[Items listed in a dataset]
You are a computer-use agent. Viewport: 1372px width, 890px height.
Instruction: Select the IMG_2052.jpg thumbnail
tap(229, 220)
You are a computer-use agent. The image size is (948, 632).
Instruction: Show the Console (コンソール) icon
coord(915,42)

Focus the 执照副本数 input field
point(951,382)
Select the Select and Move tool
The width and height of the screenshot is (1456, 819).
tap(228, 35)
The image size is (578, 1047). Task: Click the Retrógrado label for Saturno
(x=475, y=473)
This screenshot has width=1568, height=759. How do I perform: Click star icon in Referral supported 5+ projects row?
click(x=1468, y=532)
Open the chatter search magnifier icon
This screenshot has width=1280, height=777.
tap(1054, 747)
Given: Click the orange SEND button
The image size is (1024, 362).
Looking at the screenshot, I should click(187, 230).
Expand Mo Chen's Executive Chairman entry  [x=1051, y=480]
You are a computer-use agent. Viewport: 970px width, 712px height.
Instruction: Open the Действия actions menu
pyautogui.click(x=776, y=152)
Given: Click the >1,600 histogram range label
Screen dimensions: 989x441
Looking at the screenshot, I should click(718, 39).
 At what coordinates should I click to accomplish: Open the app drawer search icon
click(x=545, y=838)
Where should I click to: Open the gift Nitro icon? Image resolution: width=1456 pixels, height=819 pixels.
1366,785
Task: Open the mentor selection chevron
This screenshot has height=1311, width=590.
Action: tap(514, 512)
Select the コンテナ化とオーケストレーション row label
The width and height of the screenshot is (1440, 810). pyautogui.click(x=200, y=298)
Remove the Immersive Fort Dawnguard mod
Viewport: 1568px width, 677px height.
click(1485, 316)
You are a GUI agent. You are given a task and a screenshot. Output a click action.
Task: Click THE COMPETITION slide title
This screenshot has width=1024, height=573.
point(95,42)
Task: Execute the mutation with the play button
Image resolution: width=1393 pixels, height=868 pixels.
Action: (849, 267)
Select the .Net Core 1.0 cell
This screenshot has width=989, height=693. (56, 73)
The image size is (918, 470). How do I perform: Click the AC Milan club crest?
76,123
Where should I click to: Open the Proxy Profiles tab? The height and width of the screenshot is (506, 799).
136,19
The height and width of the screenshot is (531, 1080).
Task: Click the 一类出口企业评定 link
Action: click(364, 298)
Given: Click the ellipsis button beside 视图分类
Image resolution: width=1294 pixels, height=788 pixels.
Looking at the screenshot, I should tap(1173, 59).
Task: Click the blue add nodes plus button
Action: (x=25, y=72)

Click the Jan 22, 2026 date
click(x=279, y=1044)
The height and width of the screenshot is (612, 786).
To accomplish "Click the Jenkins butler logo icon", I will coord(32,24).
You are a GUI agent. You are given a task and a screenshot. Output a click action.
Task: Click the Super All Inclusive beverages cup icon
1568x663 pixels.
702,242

* [Exercise aim]:
Could you recast the items as a JSON list of strings, one string per line with blank lines left out, beginning at the line that has "The image size is (918, 470)." and stopping after the line that has "click(x=279, y=1044)"?

* [Result of this task]:
[
  "The image size is (918, 470). How do I perform: Click the AC Milan club crest?",
  "76,123",
  "Where should I click to: Open the Proxy Profiles tab? The height and width of the screenshot is (506, 799).",
  "136,19",
  "The height and width of the screenshot is (531, 1080).",
  "Task: Click the 一类出口企业评定 link",
  "Action: click(364, 298)",
  "Given: Click the ellipsis button beside 视图分类",
  "Image resolution: width=1294 pixels, height=788 pixels.",
  "Looking at the screenshot, I should tap(1173, 59).",
  "Task: Click the blue add nodes plus button",
  "Action: (x=25, y=72)",
  "Click the Jan 22, 2026 date",
  "click(x=279, y=1044)"
]